::: RECORDED INFORMATION :::

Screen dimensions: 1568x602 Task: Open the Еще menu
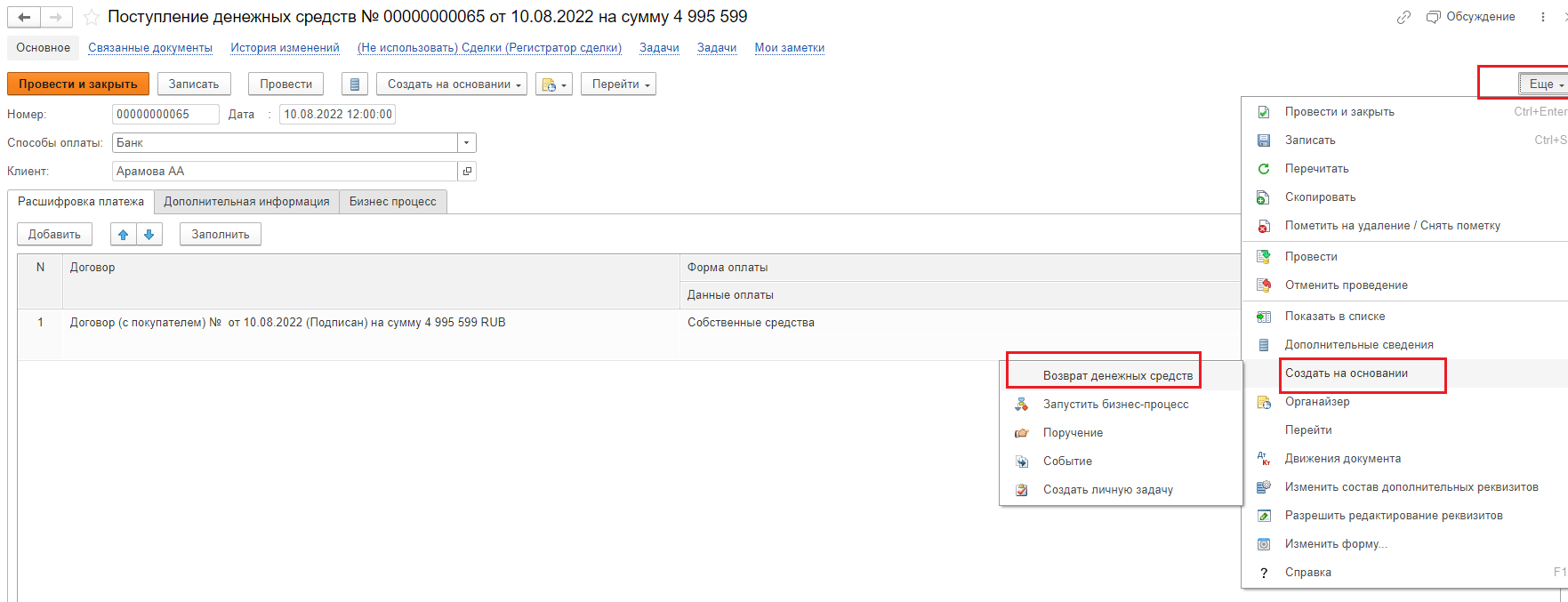[1542, 84]
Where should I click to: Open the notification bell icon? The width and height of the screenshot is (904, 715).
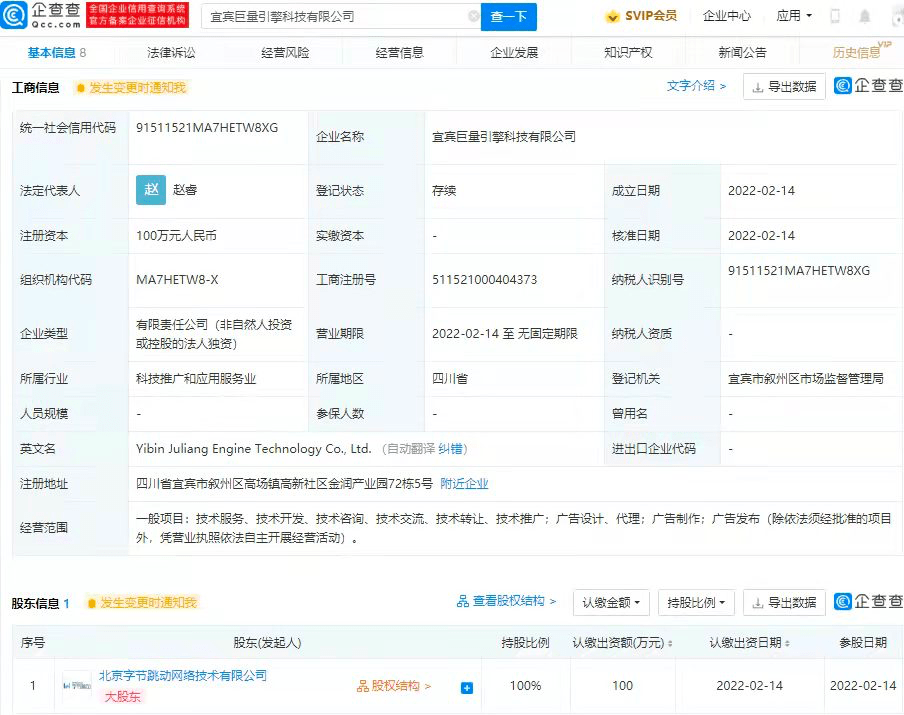click(864, 16)
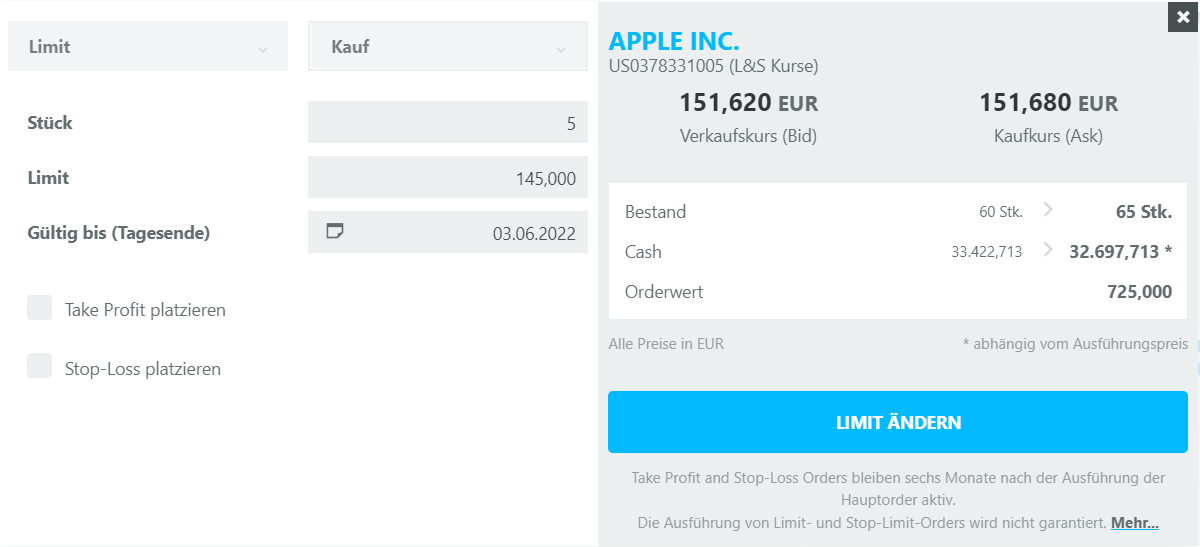Click the arrow icon in the Cash row
1200x547 pixels.
pos(1048,249)
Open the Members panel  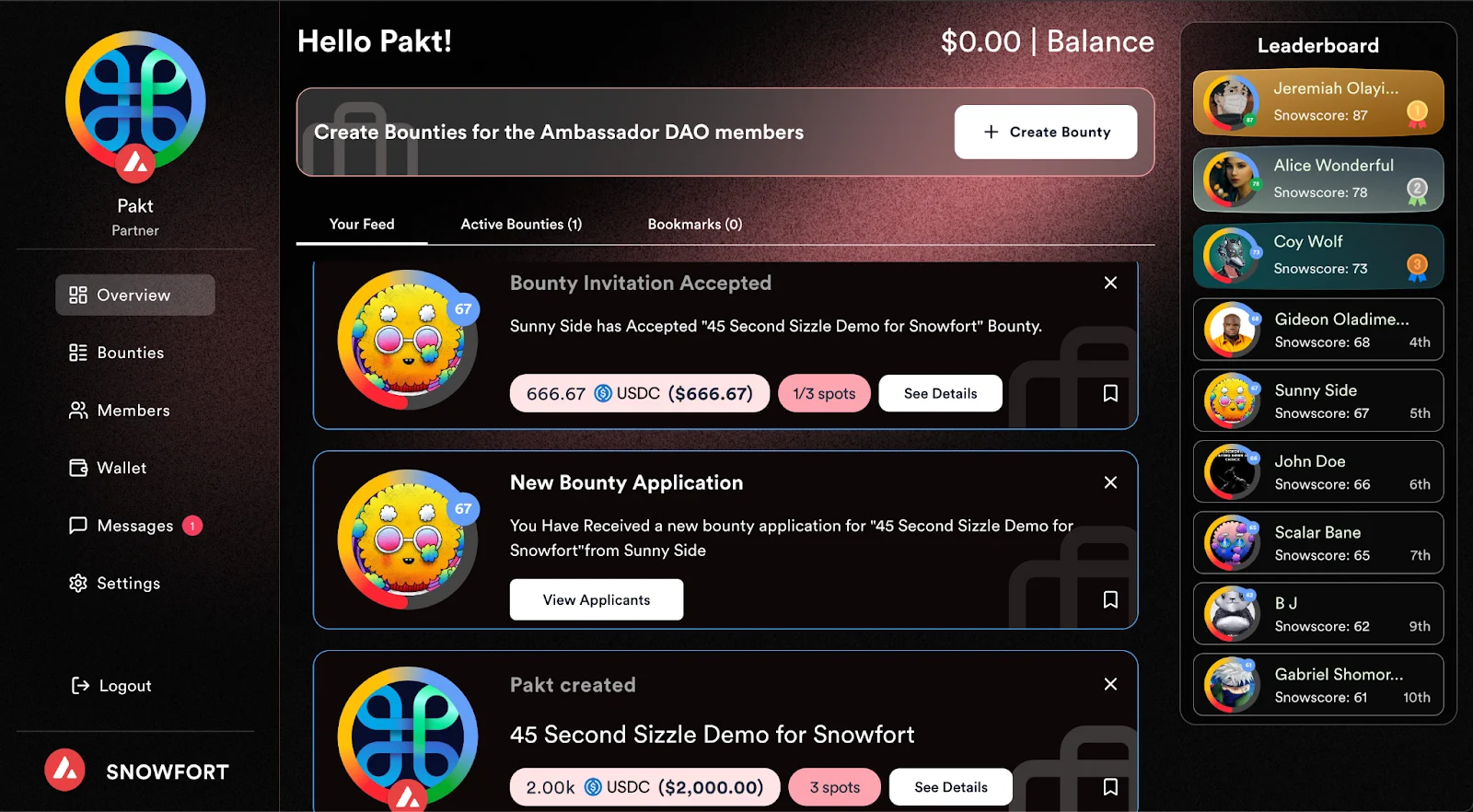133,410
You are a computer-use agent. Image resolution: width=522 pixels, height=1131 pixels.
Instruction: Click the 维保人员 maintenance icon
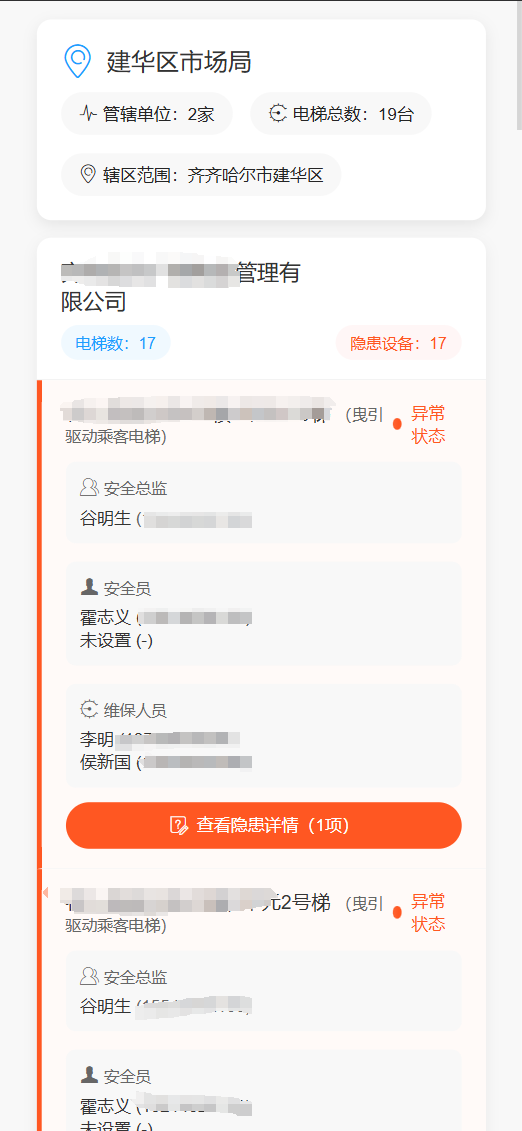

:::

→ EXERCISE OBJECTIVE: Give the number of lines in the records above that contain the string "pixels", with case counting. Reply with the number alone.

→ COMPLETE ANSWER: 2